### DATA

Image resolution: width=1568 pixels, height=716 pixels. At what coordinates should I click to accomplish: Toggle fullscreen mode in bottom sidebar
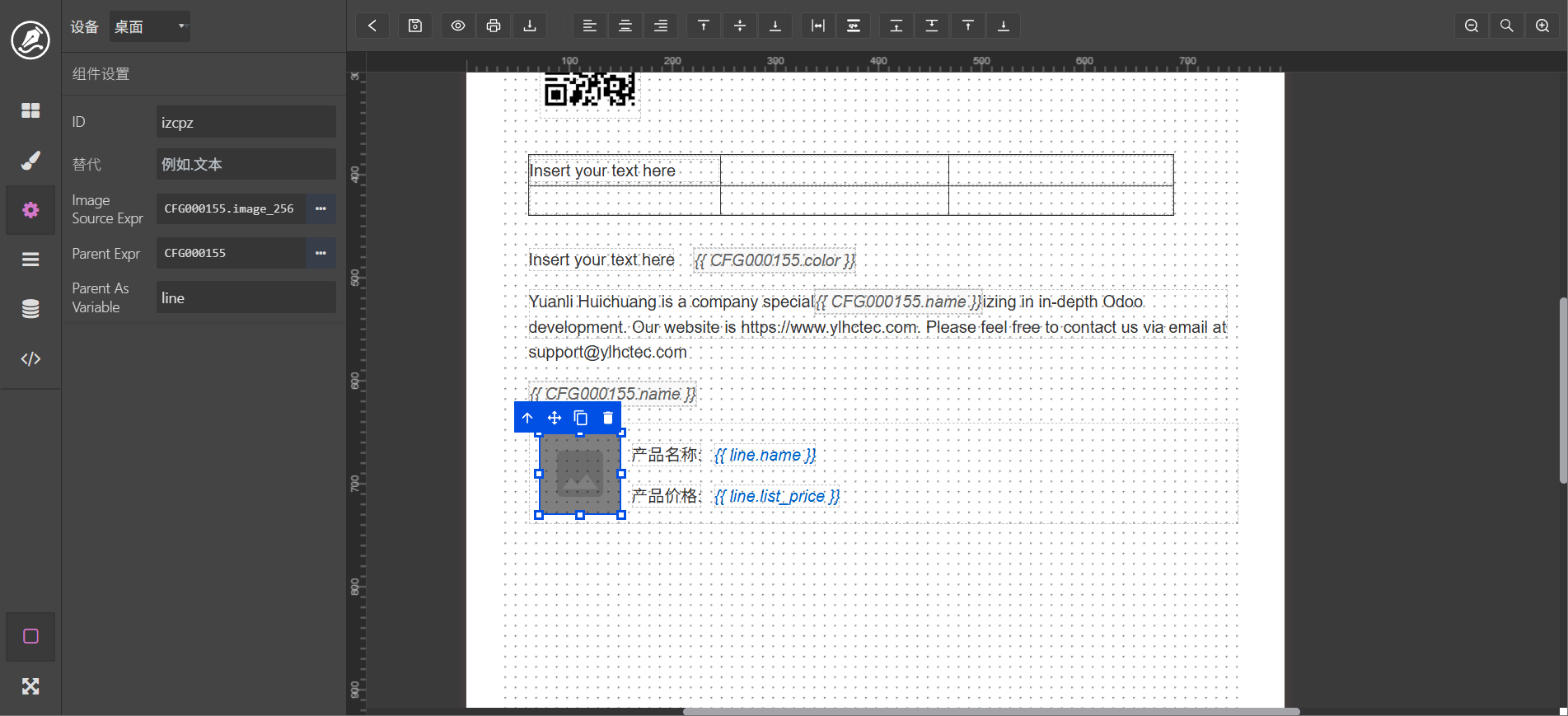pyautogui.click(x=30, y=686)
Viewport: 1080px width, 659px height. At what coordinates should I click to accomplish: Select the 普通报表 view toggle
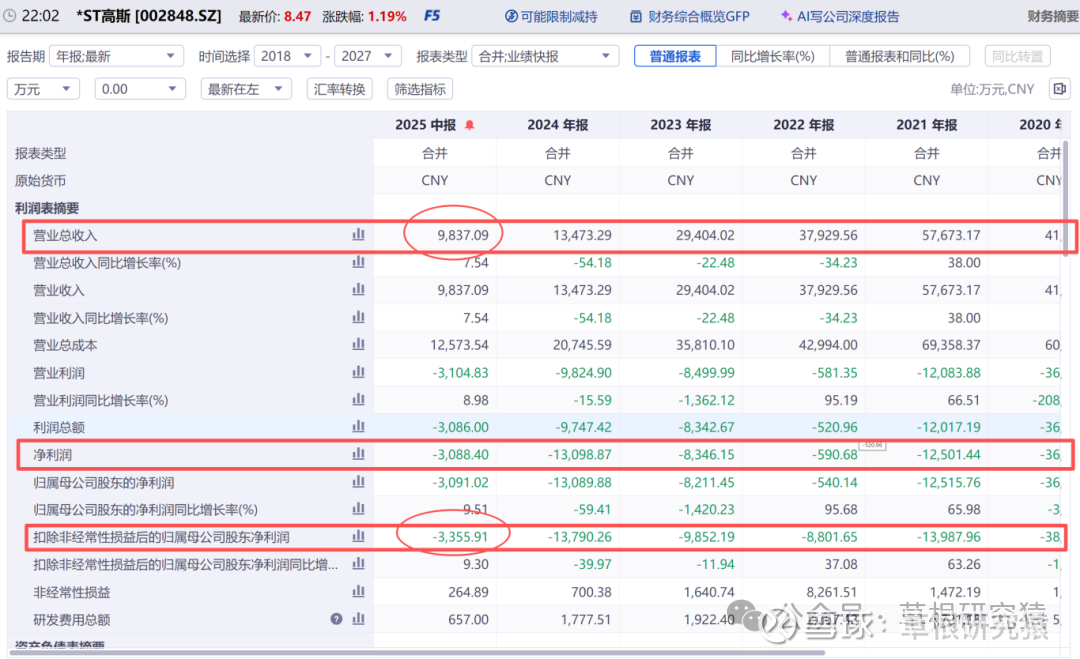click(675, 56)
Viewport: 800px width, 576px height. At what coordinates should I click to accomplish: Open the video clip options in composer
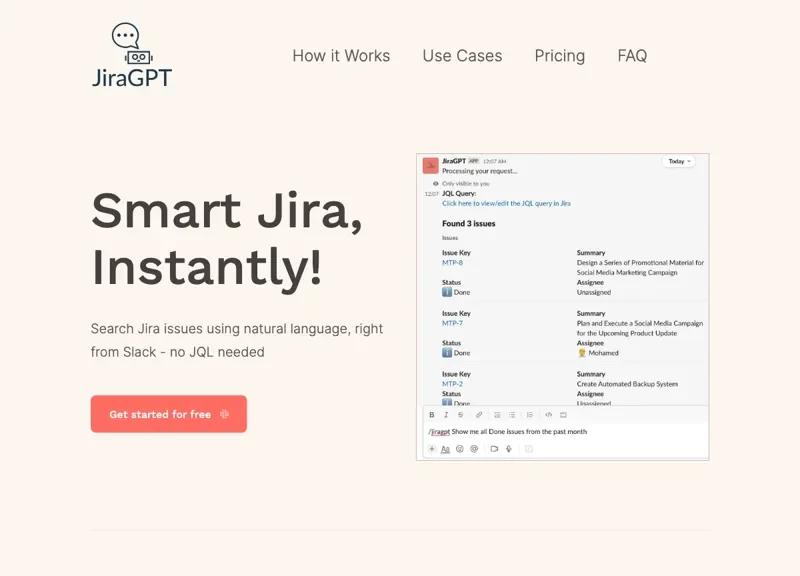(492, 447)
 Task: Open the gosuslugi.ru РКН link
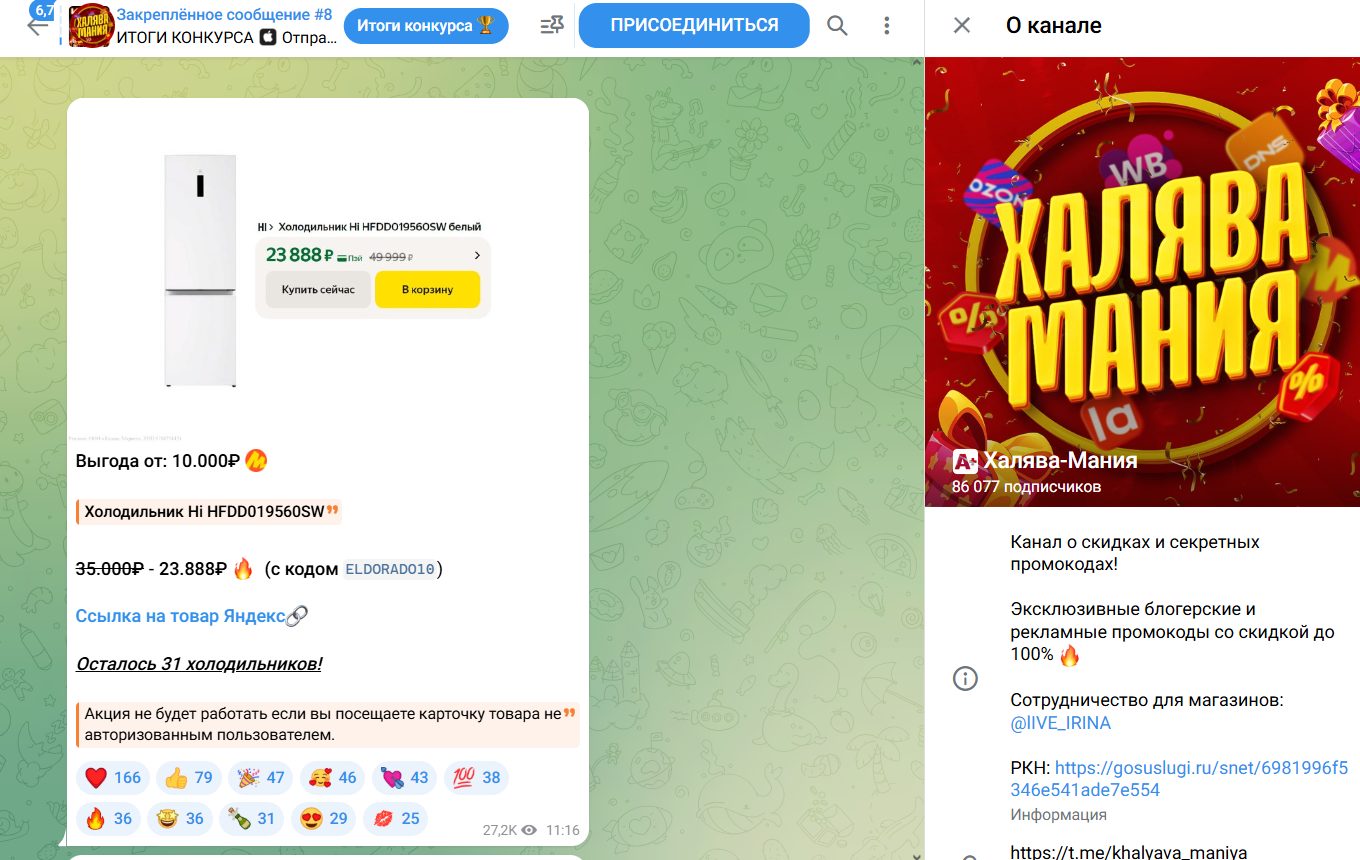tap(1179, 779)
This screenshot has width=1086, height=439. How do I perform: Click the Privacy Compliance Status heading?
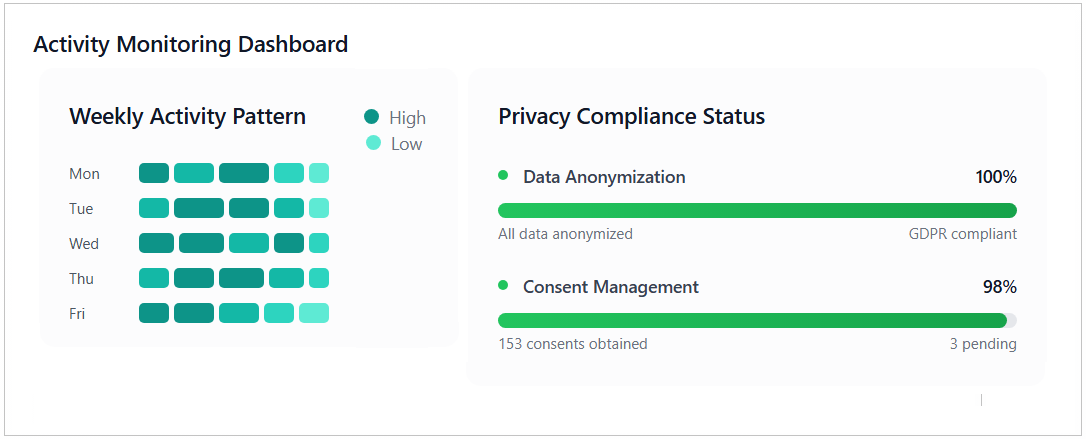pyautogui.click(x=632, y=117)
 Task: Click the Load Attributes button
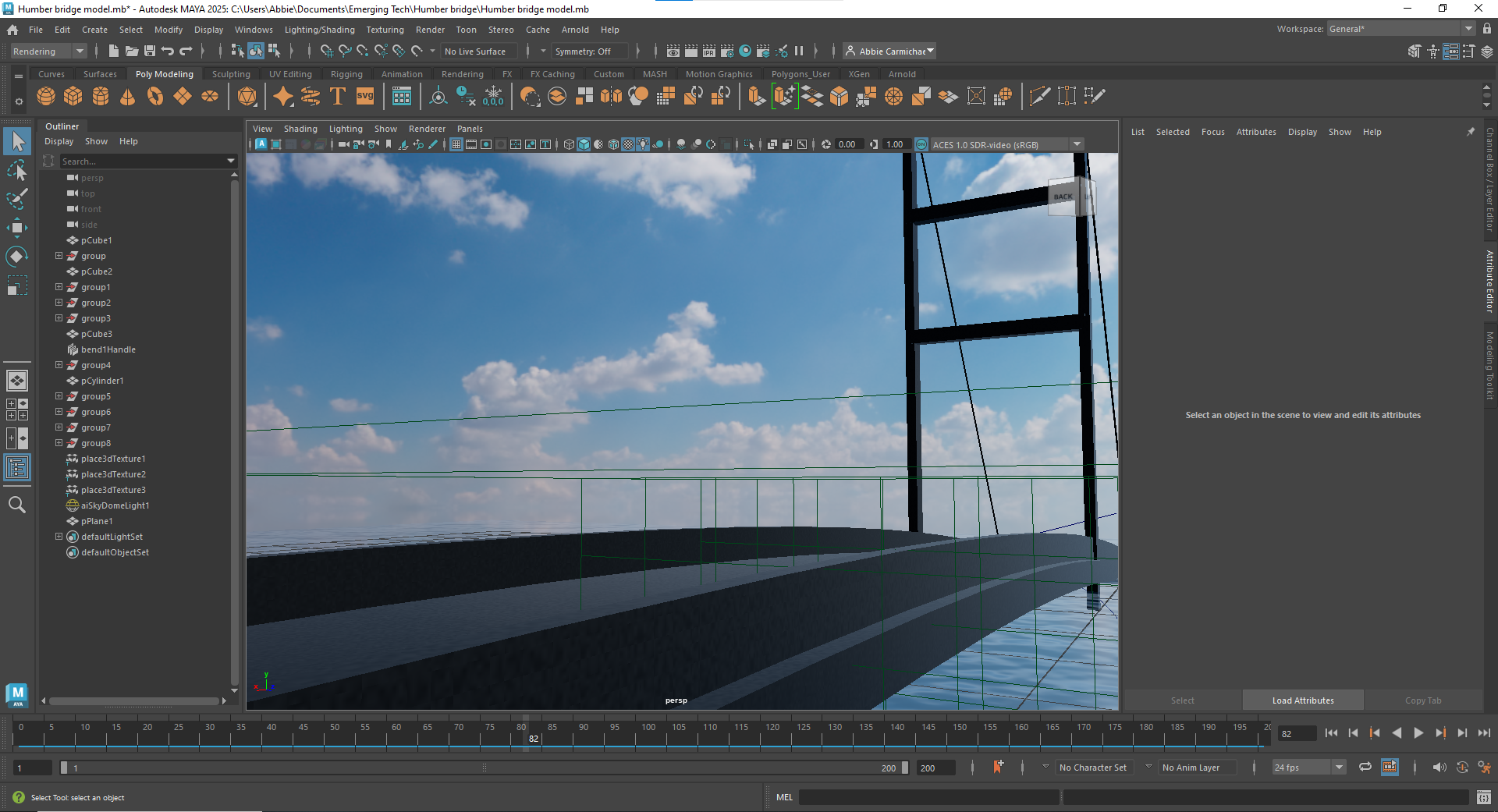[x=1303, y=700]
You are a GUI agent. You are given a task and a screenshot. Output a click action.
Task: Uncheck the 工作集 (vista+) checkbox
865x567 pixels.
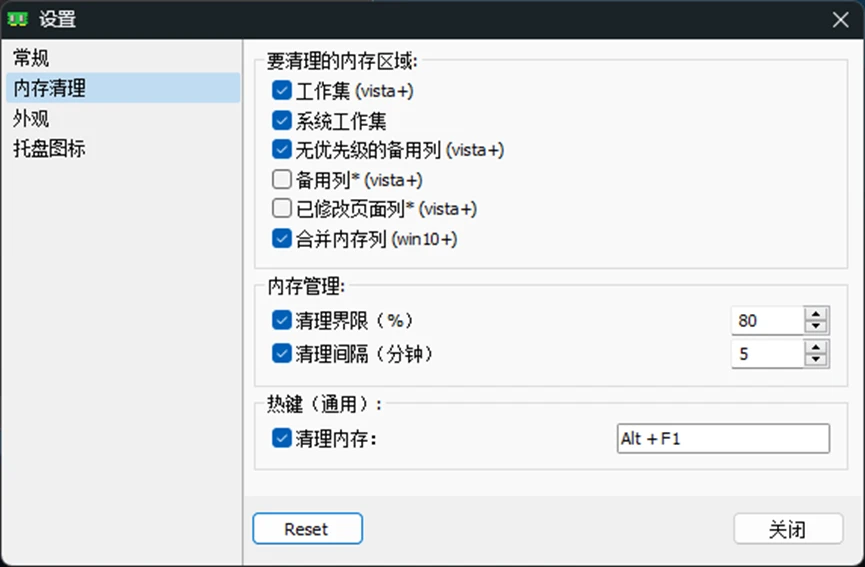pos(282,90)
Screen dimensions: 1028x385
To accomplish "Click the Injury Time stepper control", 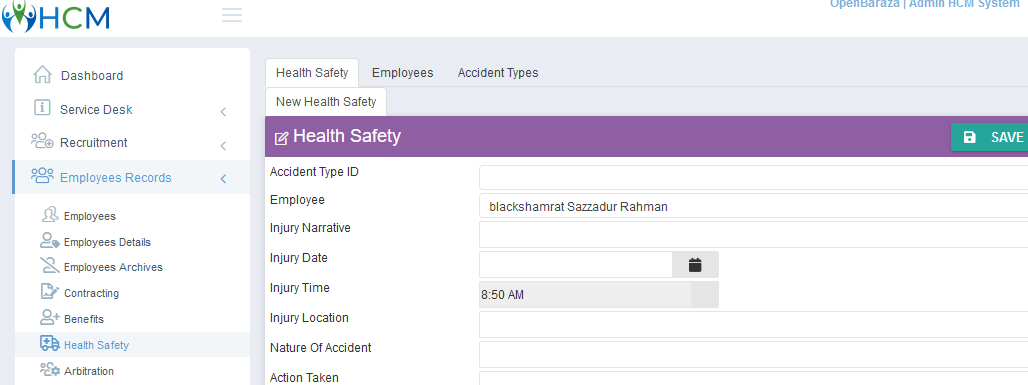I will click(x=705, y=294).
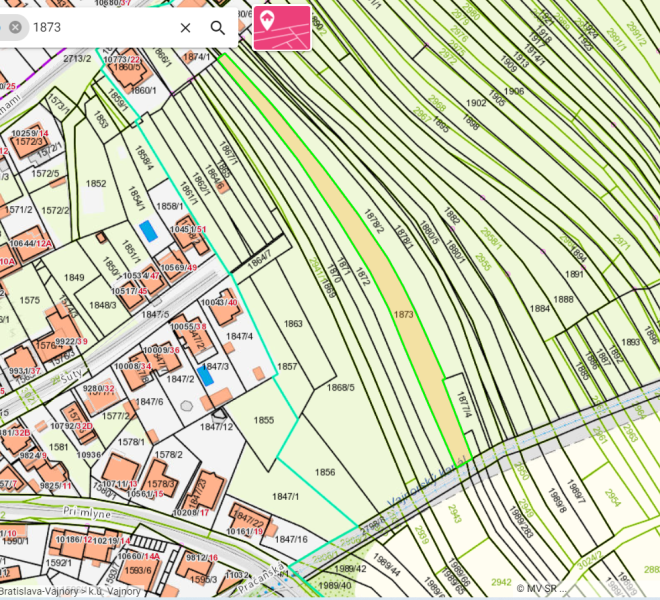This screenshot has width=660, height=600.
Task: Click into the search field containing 1873
Action: pos(100,28)
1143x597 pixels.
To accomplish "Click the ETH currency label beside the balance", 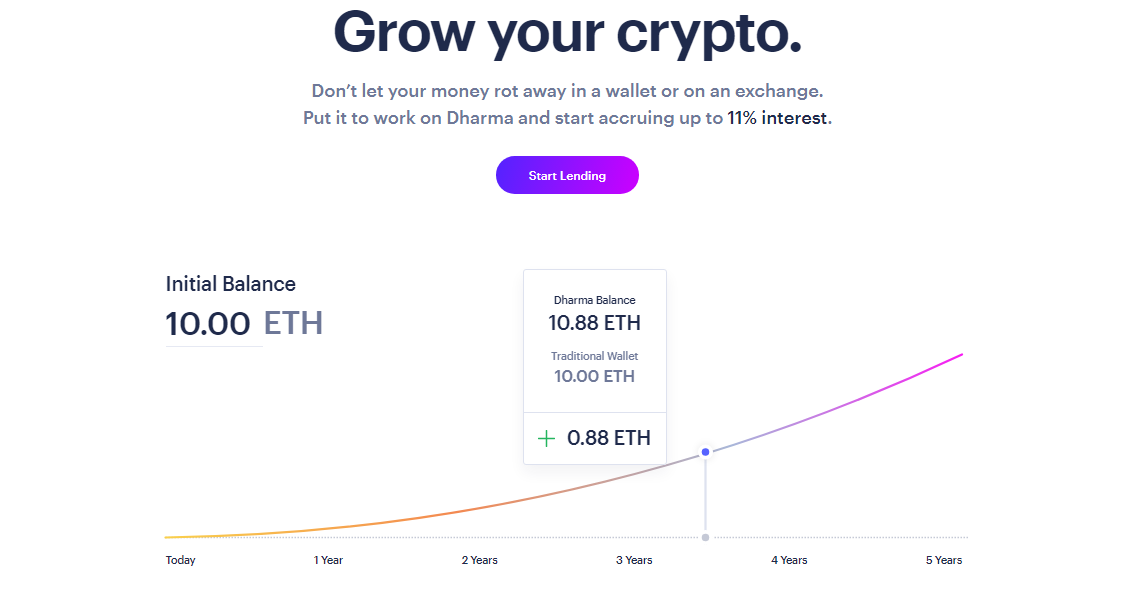I will 293,324.
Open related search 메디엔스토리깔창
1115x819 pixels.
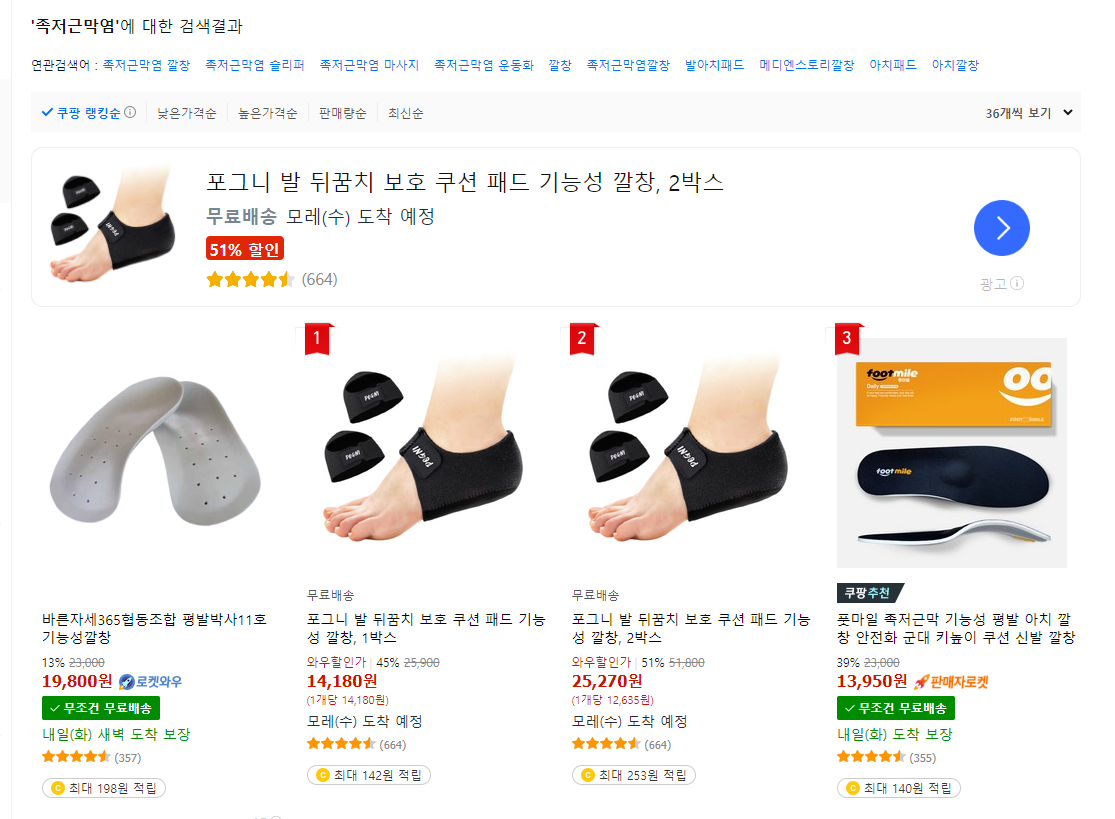(806, 65)
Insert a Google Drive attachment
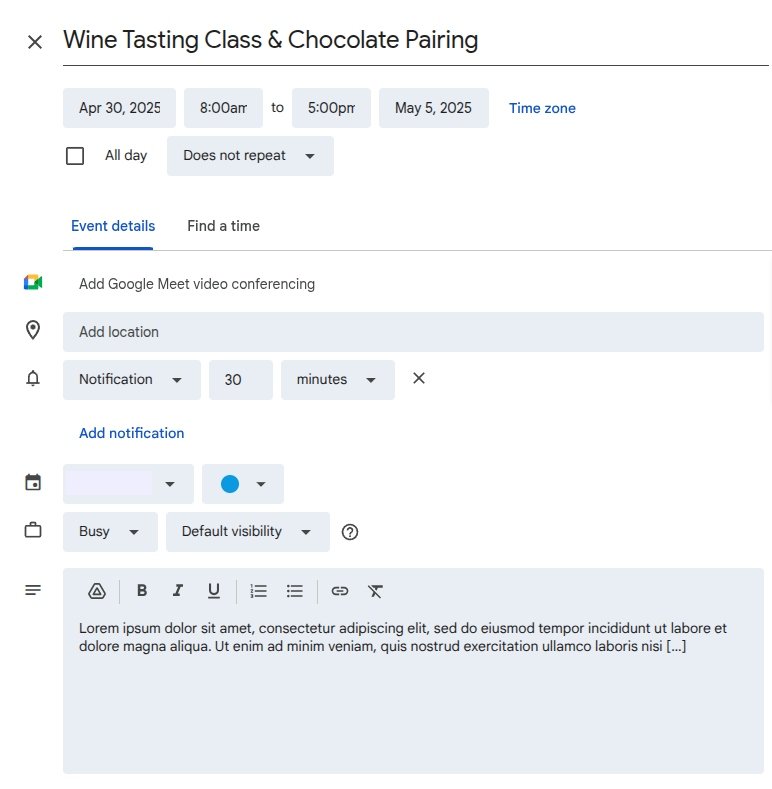Image resolution: width=772 pixels, height=789 pixels. (97, 591)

### PROBLEM TO SOLVE
In the listing above, find the line containing "This screenshot has width=1086, height=439." and the line containing "You are a GUI". Reproduce those lines and all between them exactly, with no pictures and nothing more.

### SOLUTION BELOW
This screenshot has width=1086, height=439. How do I perform: Click the Privacy Compliance Status heading?
pyautogui.click(x=632, y=117)
 Task: Click the Load Attributes button
[x=1303, y=700]
You are a GUI agent. You are given a task and a screenshot. Output a click action.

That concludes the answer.